Coding prerequisites
Open a virtual environment running Python 3.11 or later (though 3.14 has not yet been tested) and install SigAlg using either uv or pip:
uv add sigalg
pip install sigalg
Mathematical prerequisites
We hope that SigAlg can be used as a learning tool for beginners in measure-theoretic probability, and much of the mathematics can be learned on the fly through Google and Wikipedia, but for those who prefer a more systematic and textbook-style introduction, we recommend the following resources. (And perhaps use SigAlg as a companion to these texts.)
For measure-theoretic probability, we recommend the following textbooks:
- Williams, D., Probability with martingales, Cambridge Mathematical Textbooks, Cambridge University Press, 1991.

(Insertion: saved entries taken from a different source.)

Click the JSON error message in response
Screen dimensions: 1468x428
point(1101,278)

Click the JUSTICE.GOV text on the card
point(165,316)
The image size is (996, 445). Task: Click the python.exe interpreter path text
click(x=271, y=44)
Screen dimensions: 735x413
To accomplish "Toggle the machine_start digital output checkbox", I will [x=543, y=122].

- Billingsley, P., Probability and measure, third, Wiley Series in Probability and Mathematical Statistics, John Wiley & Sons, 1995.
Williams's book is by far the most useful reference for the mathematical concepts used in SigAlg. The first six chapters on "Measure Spaces," "Events," "Random Variables," "Independence," "Integration," and "Expectation" contain more than enough background for the core objects in SigAlg. Later chapters on "Conditional Expectation" and "Martingales" provide background on stochastic processes. Much of this same content is also covered in Billingsley's book, though his text is more verbose and the reader wishing to get up to speed quickly may find it less accessible than Williams's book.
Several texts in applied mathematics also give good introductions to measure-theoretic probability, either in the text itself or in appendices. We have in mind texts in mathematical finance, such as:
- Shreve, S. E., Stochastic calculus for finance II: Continuous-time models, Springer Finance, 2004.
- Björk, T., Arbitrage theory in continuous time, fourth, Oxford Finance, Oxford University Press, 2020.
The first two chapters in Shreve's text cover the basics of measure-theoretic probability, while the third and fourth chapters cover stochastic processes with a view toward stochastic calculus. Björk's text covers similar material in the first three sections of the Appendices.
SigAlg also models \(L^2\) spaces, the general mathematical theory of which is a blend of measure theory and infinite-dimensional linear algebra (i.e., functional analysis). Fortunately, since all the sample spaces in SigAlg are finite, the type of linear algebra required is finite dimensional, the kind that many from computer science and engineering backgrounds are familiar with. Even so, some users might not have ever seen a Hilbert space, which in the context of SigAlg is a finite-dimensional inner product space. For this, we recommend the following text:
- Hansen, V. L., Functional analysis: Entering Hilbert space, World Scientific Publishing, 2006.
The first three chapters on "Basic Elements of Metric Topology," "New Types of Function Spaces," and "Theory of Hilbert Spaces" cover the necessary background for understanding the \(L^2\) spaces in SigAlg.